After extensive debate, Germany is looking to increase the taxes on internet gaming, in particular slots and poker. The discussion over the increases is not over quite yet, but time is running out to stop the proposed increases. If nothing is done to prevent it, implementation of the new taxes will begin July 1.

All 16 German States Must Sign Off on Deal

The new bill is set to head through the German version of a senate, the Bundestag, and would add a 5.3% tax after German gaming companies have subtracted their losses from their revenues. This “turnover tax” would be applied to online slots and poker, along with several other restrictions on gaming. Some of these would focus on technical aspects of the slots, such as spin rates, but other aspects would focus on capping the slot stakes and a deposit cap per month of €1000.

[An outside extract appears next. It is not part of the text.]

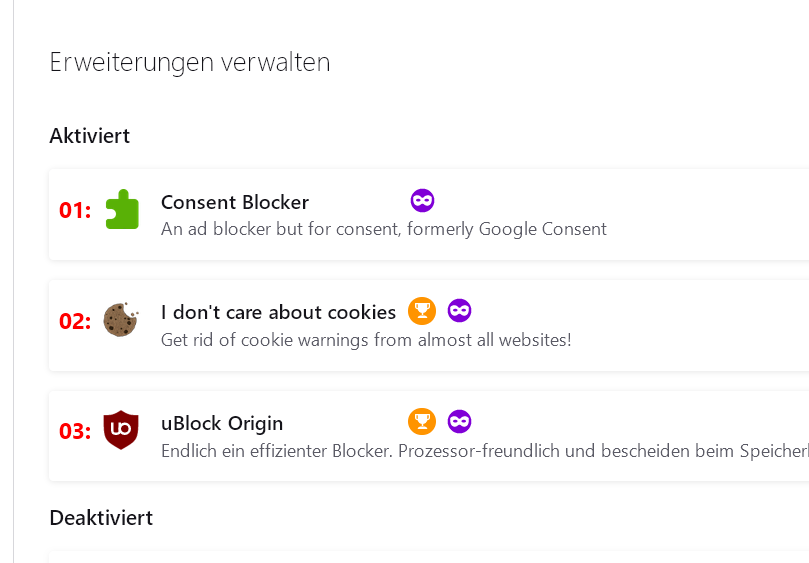Screen dimensions: 809x563
Task: Open the I don't care about cookies title
Action: [x=278, y=312]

The discussion comes up when it comes to the taxation rates. The Bundesrat, the representation of the 16 German states, proposed that there would be an 8% turnover tax back in January. This was met with vehement opposition from gaming companies in Germany, who said that the tax would force players to head for non-German (RE: non-German licensed) entities, depriving the government of the revenues from both gaming and the turnover tax.

Furthermore, academic studies have shown that the tax on revenues and the “turnover tax” would make the German system noncompetitive in the gaming market and endanger the regulatory structure that the German government has established. Dr. Justus Haucap of the Dusseldorf Institute for Competition Economics proposed a gross revenue tax of between 15% and 20%. This, he stated, would be in line with other countries’ regulatory systems and would make the German system viable.

If all the entities in Germany get behind the new legislation, the 5.3% “turnover tax” would take effect on July 1…that is, if it is not challenged in the European Union (EU). The European Gaming and Betting Association has stated that the new German law violates European law because of the higher taxation rate than other Nation States. That would be something that would be debated after the passage of the law in Germany.

Hodgepodge of Laws in Europe

Gaming regulations in European nations runs a wide gamut. England has long had betting regulations regarding online gaming, but they have not “ring fenced” or otherwise segregated their gaming from other European nations (another bone of contention in the EU). Other nations have not done this, however.

France was one of the first who made a “France only” gaming system and regulated it to the point that gaming companies had to acquiesce. Those companies had to put servers inside France and offer a dedicated “.fr” site for only French citizens to play on. This was followed by other countries such as Spain, Italy and Greece.

Those “ring fences” did not work out so well, however. By limiting the number of players who could take part in the games, France found out that their population (roughly 65 million) was not substantial enough to be able to support several online sites. Thus, France and other nations have dropped their “ring fence” and have allowed their citizens to rejoin the international gaming community (Italy is still ring fenced, however).

Whether the EU will exert its influence over Germany regarding the new law is unknown. What is known is, if the bill works its way through the German legislature and the sixteen states, it will take effect on July 1.